Am 2. April 2015 berichtete die «Weltwoche» von Louis Guambo** (57). Er erhielt von D. am See-Spital in Horgen wegen starker Rückenschmerzen einen teuren Neuros­timulator eingesetzt. Ein Implantat, das durch Stromstösse Schmerzen lindert.

«Irritierend an diesem Fall ist, dass Louis Guambo klar festhält, D. habe ihm das Gerät ohne vorangehende Testphase eingesetzt», steht im Artikel. Dies ist jedoch Pflicht. Zudem habe das Implantat seine Schmerzen nicht gelindert.

SonntagsBlick liegt eine Stellungnahme der Herstellerin des Neuro­stimulators vor. Die Firma bestätigt, dass D. sehr wohl eine Test­phase durchgeführt hat. Die Protokolle be­legen weiter, dass Guambo eine Schmerz­reduktion von «70 bis 80 Prozent» angegeben hat.

Patient Beat Grieder** (49) berichtete der «Weltwoche», dass er mit D. eine Ozontherapie gegen seine Rückenschmerzen vereinbart hatte. Diese habe er nie erhalten. D. habe der Krankenkasse das Betäubungs­mittel Naropin in Rechnung gestellt, aber auch dieses habe er nicht verabreicht bekommen.

Das Spital bestritt dies in der Folge. Die Berichterstattung sei «einseitig und zum Teil tatsachenwidrig», sagt Mediensprecher Manuel Zimmermann (61).

«Ein Racheakt von B.»

Grieder wandte sich mit seinen Vorwürfen aber nicht nur an die Medien, sondern auch an die Zürcher Staatsanwaltschaft. Im Juli 2015 erstattete er Strafanzeige gegen die Spitalleitung. Darin behauptet er, D. sei wegen ungetreuer Geschäftsführung verurteilt. Eine falsche Behauptung, wie der Auszug aus dem Strafregister zeigt.

Wieso aber machen Patienten gegenüber Medien und Behörden falsche Aussagen über ihren Arzt? Caroline Bono (52), Rechtsvertreterin von D., sagt: «Es gibt viele Hinweise, dass es sich hier um einen Racheakt von B. handelt.»
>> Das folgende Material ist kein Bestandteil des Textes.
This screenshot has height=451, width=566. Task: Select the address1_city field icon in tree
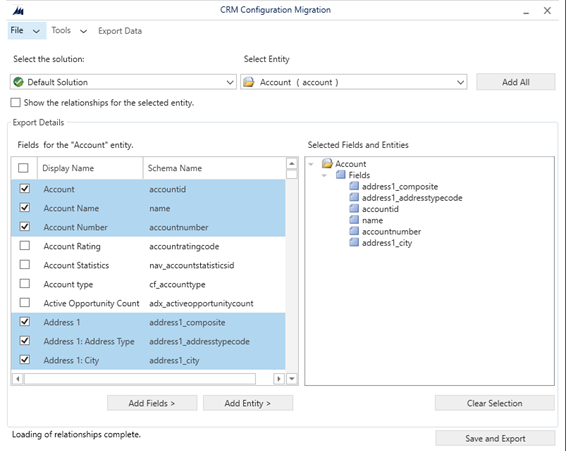click(x=354, y=243)
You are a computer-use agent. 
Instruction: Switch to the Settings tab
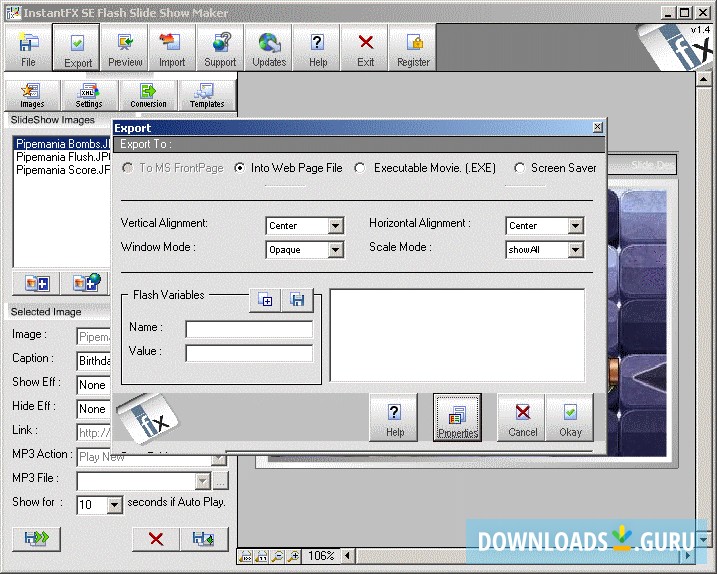[x=89, y=95]
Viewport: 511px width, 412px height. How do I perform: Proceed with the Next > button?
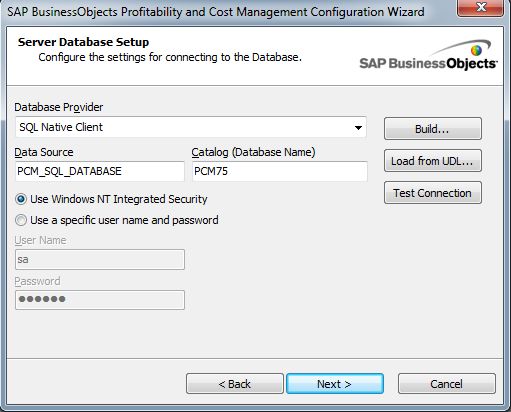coord(335,384)
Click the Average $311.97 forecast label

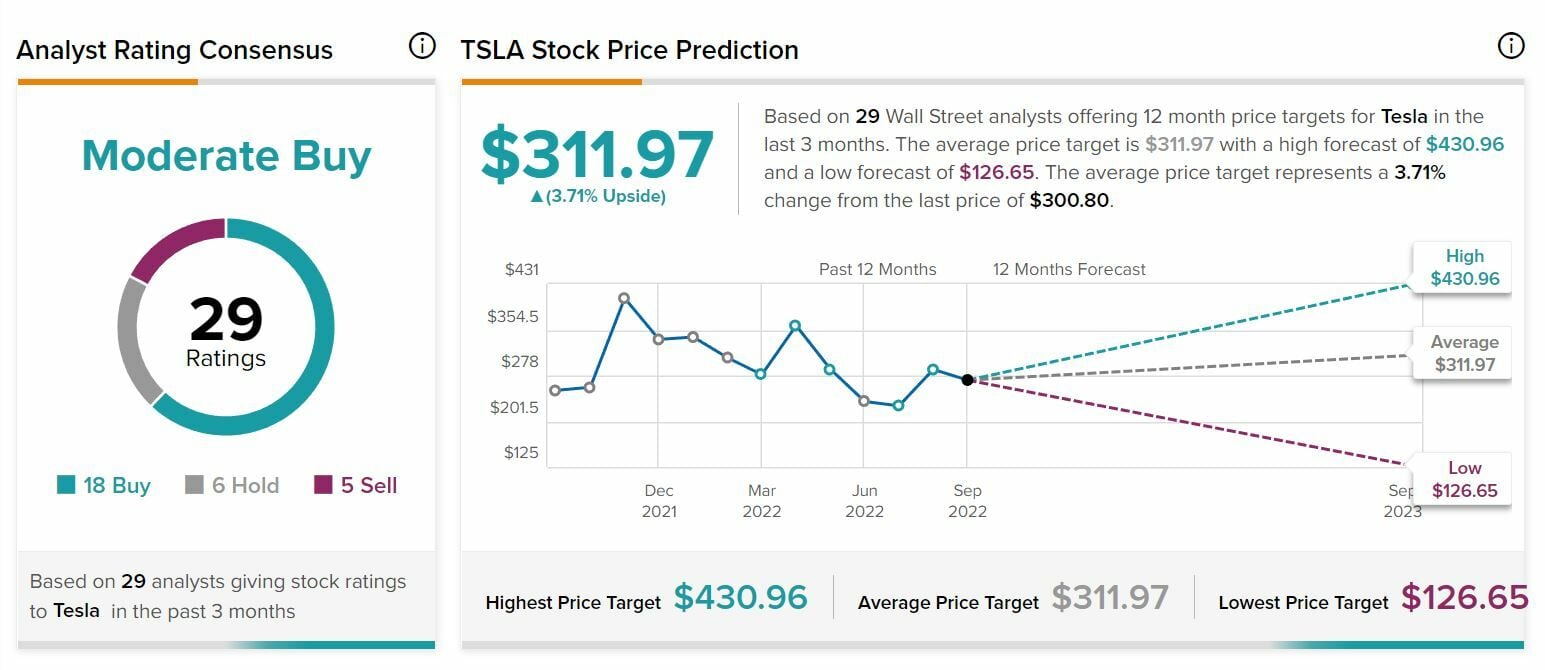[1464, 354]
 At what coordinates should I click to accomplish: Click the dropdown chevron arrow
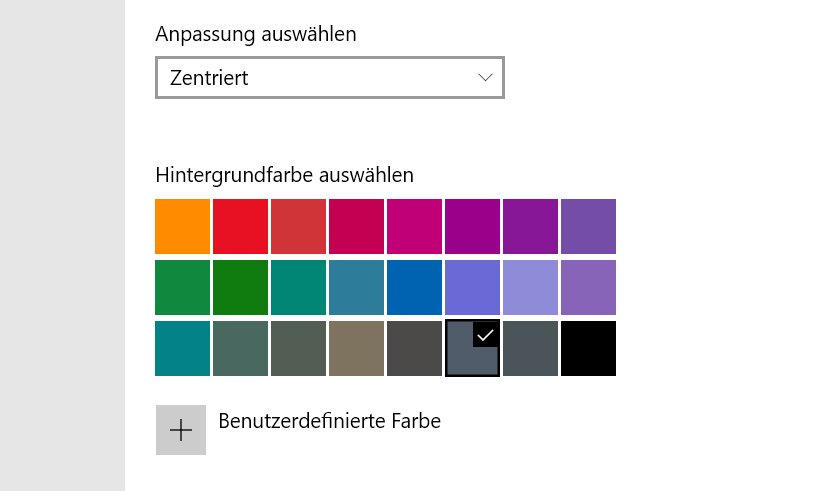(x=486, y=78)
2004 gründeten D. und B. gemeinsam eine Schmerzklinik. Diese ging nach nur zwei Jahren in Konkurs und musste schliessen. Der Fall wurde mit einem Vergleich beigelegt. D. bezahlte den Gläubigern mehrere Hunderttausend Franken, um die Geschichte abzuhaken. Doch für B. war sie offenbar nicht beendet.

Per Zufall landeten die beiden Ärzte Jahre später nach einer Spitalfusion am See-Spital. «Dokumente belegen, dass B. meinen Klienten dort von Anfang an angeschwärzt hat», sagt Rechtsanwältin Bono.
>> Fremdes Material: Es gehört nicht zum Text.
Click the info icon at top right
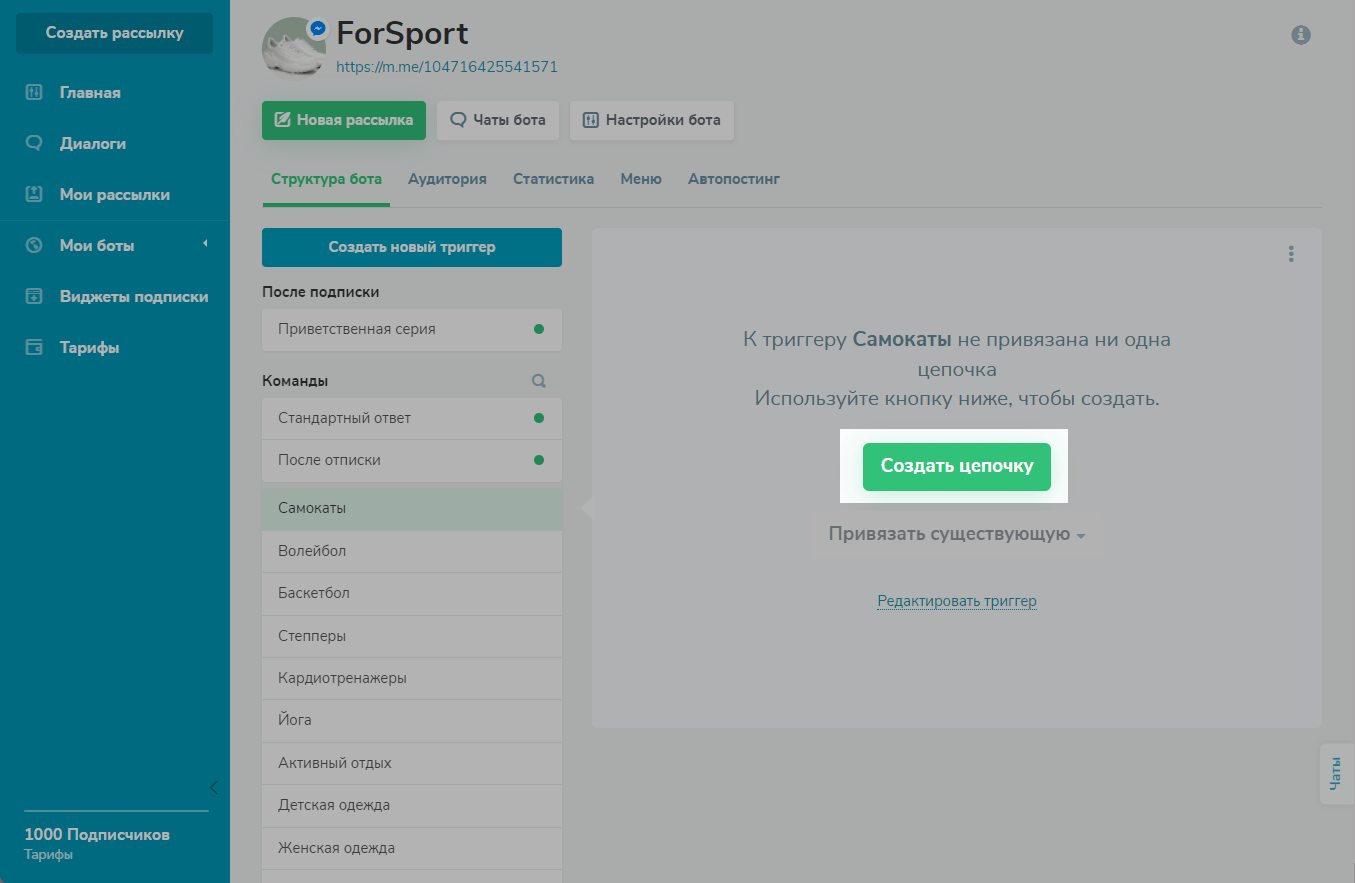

Die Spitalleitung ging nicht auf die Kritik ein. Stattdessen desakkreditierte sie B. im März 2014. «Infolge wiederholter und erheblicher Verstösse gegen das Krankenversicherungsgesetz und gegen interne Reglemente als Belegarzt», so die Begründung des Spitals.
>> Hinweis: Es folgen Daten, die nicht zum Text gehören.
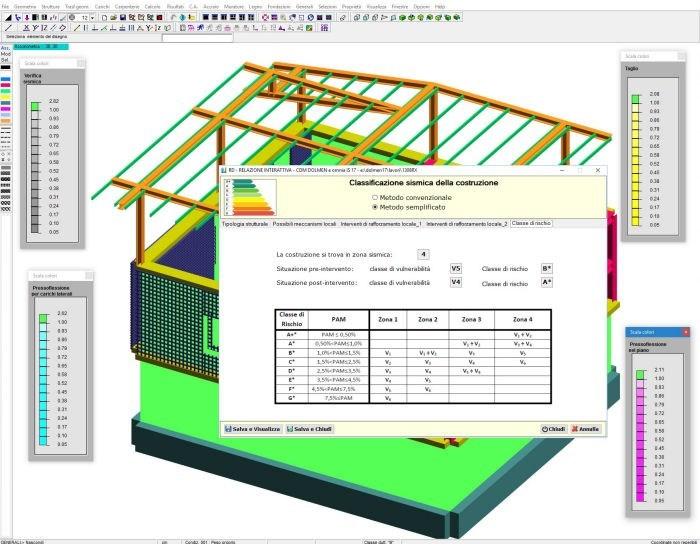The height and width of the screenshot is (544, 700).
Task: Switch to the Tipologia strutturale tab
Action: (245, 223)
Auch bei Behörden angeschwärzt

Danach soll B. die Kampagne gegen D. losgetreten haben. Er sprach sich neben den Patienten immer wieder selber in der Öffentlichkeit gegen seinen ehemaligen Kollegen aus. Dieser soll in meh­reren Fällen falsch abgerechnet haben, sagte er der NZZ.

B. taucht auch in der Anzeige von Patient Grieder als «Kontaktperson Recherchen» auf. Im Dezember wandte er sich direkt an die Gesundheitsdirektion des Kantons Zürich. Er behauptete, D. sei wegen Betrugs rechtskräftig verurteilt. In Italien und Deutschland habe man ihm deswegen die Approbation entzogen. Das ist alles gelogen, wie entsprechende Dokumente belegen.

Die Gesundheitsdirektion des Kantons Zürich untersuchte die Vorwürfe. Vor einem Monat kam sie zum Schluss, dass D. Patien­tendokumentationen lückenhaft geführt und Spritzen gesetzt hatte, ohne zu röntgen, dies aber bei der Kasse so verrechnete. «Eine Reihe weiterer öffentlich erhobener oder der Gesundheitsdirektion zugetragener Vorwürfe sind nicht bestätigt worden.»

Strafanzeige eingereicht

Die späte Rehabilitation nützt D. wenig. Er entschied im letzten Herbst gemeinsam mit der Leitung, das Spital zu verlassen. Die Vorwürfe in den Medien hätten «das Vertrauen der Patienten untergraben», hiess es.

D., der sich zuvor noch nie selbst zur Affäre geäussert hat, sagt: «Für mich ist es unverständlich, dass instrumentalisierte Patienten solch falsche Anschuldigungen gegenüber Behörden und Me­dien machen, um mir zu schaden.» Er hat gegen B. und Patient Grieder nun Straf­anzeige wegen falscher Anschuldigung und Verleumdung erstattet.

B. ist weiter als Rückenspezialist in einer Privatklinik im Kanton Zürich tätig. Zu den Vorwürfen, er habe seinen ehemaligen Kollegen verleumdet, will er nicht Stellung nehmen, solange die Anzeige hängig ist. Auch die Patienten Grieder und Guambo wollen sich auf Anfrage von SonntagsBlick nicht zum Fall äussern.